Riders are additional benefits that can be added to your base life insurance policy for an extra premium, enhancing the coverage against specific risks.

  • Accidental Death Benefit Rider: Pays an additional sum assured to the nominee if death occurs due solely to an accident.
  • Critical Illness Rider: Pays a lump sum amount upon the diagnosis of a specified critical illness (like cancer, heart attack, or stroke).
  • Waiver of Premium Rider: Waives all future premiums if the insured suffers a critical illness or permanent disability, while the policy benefits continue.
  • Accelerated Death Benefit Rider: Allows the insured to receive a portion of the death benefit in advance if they are diagnosed with a terminal illness. Adding the right riders can significantly boost the overall financial security provided by your life insurance.

The Bottom Line

You have always been there for your loved ones, are it financially or emotionally, but have you ever taken into consideration, how they would cope if you’re no longer around to support them? Understanding life insurance types is essential, as life insurance is one of the pillars of personal finance and should be considered by every household. Opt for the right life insurance product for your family today and stay protected at all times!

Related Blog- What is Life Insurance? Meaning, Definition & Complete Guide

FAQ: Types of Life Insurance

1. What type of life insurance policy is the most popular in India?

Term insurance is the most popular life insurance in India. It offers high coverage at low premiums and focuses solely on providing financial assistance to the family in case of the policyholder’s death. Its affordability and simplicity make it a widely preferred option.

2. Can I purchase two different types of life policies at once?

Yes, there is no legal restriction against holding multiple policies. You can buy two or more policies, as per your goals. But make sure to assess the policy terms and conduct a detailed analysis before opting for a new one.

3. What are the tax benefits on life insurance?

Premiums paid for life insurance qualify for tax deductions under Section 80C of the Income Tax Act, up to ₹1.5 lakh per year. Additionally, payouts received on maturity or death are tax-free under Section 10(10D), subject to specific conditions being met. If you have two or more policies, check that the premiums or maturity benefits fall under the exemption criteria to enjoy the tax benefits.

4. What is the cost of life insurance?

The cost of life insurance depends on multiple factors including your age, health, coverage you’re opting, and the policy term. The cost will increase if you opt for any additional riders or benefits. Generally, term life insurance is the most affordable option compared to other whole, ULIP and annuity plans.

5. What is the ideal age to buy life insurance?

You should consider buying life insurance plan early in your 20s or 30s because the premium is likely to increase as you age.

Important YMYL Content Disclaimer (As per IRDAI Guidelines) 
Life insurance is subject matter of solicitation. The information provided in this guide is for general educational and informational purposes only and does not constitute professional financial or legal advice.
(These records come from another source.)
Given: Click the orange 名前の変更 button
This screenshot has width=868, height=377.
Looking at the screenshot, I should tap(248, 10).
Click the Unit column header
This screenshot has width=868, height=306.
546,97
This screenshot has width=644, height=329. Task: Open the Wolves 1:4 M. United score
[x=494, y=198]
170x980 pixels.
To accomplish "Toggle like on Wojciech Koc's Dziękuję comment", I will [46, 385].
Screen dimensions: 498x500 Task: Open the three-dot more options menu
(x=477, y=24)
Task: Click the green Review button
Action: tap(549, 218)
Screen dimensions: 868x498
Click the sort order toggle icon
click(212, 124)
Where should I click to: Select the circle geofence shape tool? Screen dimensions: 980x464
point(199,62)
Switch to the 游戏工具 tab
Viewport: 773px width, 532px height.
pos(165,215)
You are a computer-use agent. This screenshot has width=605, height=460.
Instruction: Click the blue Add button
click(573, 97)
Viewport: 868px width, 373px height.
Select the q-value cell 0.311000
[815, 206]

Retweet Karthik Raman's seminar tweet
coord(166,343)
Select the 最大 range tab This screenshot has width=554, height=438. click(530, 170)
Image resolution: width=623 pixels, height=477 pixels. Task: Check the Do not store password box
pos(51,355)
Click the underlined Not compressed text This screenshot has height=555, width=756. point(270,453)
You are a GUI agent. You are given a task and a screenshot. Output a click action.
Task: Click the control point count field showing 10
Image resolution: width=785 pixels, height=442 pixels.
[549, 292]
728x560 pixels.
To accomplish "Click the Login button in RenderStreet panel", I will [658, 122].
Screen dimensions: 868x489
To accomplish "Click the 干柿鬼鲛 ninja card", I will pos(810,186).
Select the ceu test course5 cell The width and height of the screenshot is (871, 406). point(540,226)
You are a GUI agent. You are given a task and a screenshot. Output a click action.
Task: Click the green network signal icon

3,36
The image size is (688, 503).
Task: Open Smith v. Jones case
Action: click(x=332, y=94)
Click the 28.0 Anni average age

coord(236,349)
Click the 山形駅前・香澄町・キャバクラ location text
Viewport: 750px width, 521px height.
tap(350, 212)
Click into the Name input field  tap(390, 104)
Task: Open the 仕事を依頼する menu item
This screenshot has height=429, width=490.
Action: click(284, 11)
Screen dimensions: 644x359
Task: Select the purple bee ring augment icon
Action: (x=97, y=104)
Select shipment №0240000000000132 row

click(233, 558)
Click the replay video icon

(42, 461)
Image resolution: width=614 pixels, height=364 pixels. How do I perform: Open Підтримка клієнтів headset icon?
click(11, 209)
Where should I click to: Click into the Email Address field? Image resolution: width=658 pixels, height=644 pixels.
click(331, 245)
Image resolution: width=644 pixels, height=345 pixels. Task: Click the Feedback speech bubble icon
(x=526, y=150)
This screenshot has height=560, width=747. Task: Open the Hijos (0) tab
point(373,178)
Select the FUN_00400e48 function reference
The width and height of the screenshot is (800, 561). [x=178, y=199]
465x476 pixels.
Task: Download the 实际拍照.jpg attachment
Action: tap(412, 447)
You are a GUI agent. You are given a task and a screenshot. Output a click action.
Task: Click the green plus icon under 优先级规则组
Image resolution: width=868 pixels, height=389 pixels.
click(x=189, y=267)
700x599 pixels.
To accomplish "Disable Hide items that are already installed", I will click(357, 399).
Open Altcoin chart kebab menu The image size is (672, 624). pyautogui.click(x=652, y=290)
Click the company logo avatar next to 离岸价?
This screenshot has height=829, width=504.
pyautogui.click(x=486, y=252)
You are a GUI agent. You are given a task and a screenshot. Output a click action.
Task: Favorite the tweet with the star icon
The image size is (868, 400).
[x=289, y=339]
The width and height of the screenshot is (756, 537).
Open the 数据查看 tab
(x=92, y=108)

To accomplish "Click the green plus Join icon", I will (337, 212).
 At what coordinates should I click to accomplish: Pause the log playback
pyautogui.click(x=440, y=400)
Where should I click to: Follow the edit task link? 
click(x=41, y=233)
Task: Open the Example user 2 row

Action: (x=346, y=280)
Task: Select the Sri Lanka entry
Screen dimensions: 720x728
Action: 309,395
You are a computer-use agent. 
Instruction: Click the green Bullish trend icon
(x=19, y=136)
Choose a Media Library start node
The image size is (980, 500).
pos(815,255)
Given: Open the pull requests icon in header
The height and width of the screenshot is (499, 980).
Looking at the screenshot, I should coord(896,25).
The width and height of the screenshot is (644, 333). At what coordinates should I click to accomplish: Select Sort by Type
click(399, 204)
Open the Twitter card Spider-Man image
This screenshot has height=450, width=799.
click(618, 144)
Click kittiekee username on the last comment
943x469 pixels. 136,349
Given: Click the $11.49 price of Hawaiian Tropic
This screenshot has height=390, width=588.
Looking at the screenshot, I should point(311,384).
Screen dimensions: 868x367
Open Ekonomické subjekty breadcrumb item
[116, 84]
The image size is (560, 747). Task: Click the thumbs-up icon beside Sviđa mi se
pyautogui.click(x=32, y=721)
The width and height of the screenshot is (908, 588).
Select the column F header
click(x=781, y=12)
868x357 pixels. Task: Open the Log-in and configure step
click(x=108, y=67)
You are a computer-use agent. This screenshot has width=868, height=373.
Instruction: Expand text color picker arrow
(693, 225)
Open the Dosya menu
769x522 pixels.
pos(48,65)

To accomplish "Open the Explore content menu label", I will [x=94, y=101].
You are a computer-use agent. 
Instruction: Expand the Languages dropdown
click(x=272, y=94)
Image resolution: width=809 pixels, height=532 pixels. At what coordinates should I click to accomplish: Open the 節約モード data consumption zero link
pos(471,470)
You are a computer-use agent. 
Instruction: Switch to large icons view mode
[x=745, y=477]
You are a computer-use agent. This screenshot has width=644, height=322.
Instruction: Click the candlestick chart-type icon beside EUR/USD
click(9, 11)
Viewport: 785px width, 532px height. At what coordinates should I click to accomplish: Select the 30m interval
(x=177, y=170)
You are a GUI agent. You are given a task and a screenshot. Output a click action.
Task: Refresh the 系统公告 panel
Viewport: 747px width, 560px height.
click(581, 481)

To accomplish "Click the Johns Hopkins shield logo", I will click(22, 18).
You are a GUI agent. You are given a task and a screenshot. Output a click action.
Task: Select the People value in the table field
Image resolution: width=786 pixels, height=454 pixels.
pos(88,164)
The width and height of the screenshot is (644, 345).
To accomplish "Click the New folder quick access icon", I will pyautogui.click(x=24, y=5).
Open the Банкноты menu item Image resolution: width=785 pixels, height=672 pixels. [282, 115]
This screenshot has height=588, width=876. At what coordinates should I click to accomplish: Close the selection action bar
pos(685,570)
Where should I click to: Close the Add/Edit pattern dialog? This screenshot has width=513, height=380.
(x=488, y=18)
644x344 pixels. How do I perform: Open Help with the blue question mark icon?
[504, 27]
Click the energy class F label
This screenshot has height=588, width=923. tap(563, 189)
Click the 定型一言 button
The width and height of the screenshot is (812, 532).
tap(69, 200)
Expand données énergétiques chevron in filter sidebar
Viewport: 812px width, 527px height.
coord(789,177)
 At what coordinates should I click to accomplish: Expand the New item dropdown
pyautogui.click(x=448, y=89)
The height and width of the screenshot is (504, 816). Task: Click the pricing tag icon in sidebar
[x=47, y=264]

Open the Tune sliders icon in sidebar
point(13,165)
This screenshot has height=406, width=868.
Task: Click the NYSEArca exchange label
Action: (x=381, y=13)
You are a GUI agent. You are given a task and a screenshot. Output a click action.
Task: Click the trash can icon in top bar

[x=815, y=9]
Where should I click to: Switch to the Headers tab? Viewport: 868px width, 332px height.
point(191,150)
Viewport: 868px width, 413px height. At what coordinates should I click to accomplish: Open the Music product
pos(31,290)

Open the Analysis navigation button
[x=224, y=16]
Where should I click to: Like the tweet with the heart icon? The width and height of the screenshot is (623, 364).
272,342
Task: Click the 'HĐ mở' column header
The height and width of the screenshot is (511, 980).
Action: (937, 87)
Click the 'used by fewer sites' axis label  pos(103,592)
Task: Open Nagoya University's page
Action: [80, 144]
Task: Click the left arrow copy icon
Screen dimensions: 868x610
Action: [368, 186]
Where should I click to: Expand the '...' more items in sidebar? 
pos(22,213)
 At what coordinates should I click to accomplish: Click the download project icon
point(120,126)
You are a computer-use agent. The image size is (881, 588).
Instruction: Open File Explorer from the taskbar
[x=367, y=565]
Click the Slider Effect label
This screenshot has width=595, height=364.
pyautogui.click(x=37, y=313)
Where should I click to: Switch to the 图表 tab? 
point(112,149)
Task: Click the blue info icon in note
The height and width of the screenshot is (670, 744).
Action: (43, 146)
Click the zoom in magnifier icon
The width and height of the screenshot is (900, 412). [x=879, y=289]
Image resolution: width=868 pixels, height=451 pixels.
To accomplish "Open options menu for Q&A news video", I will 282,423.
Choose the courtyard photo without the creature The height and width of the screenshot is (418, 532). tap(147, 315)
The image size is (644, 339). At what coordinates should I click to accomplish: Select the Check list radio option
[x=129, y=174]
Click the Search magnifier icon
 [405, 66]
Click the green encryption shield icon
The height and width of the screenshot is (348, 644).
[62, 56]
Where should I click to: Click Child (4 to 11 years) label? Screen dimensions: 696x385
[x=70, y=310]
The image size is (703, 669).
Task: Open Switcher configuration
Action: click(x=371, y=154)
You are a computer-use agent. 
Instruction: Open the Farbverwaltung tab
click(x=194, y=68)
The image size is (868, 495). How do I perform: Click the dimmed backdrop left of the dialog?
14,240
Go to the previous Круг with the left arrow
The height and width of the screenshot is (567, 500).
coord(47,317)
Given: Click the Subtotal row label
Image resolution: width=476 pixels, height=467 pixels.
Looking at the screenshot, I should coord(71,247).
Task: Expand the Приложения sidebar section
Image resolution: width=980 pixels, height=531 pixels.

You are advised to consult a qualified insurance advisor and carefully read the sales brochure, product literature, and policy document for specific terms, conditions, benefits, and exclusions before concluding a sale. Unit Linked Insurance Plans (ULIPs) are market-linked insurance products. The premium paid in ULIPs is subject to investment risks associated with the capital markets. The value of the units may go up or down based on the performance of the fund and factors influencing the money market. Past performance of the funds is not indicative of future performance. Tax benefits are subject to changes in the tax laws.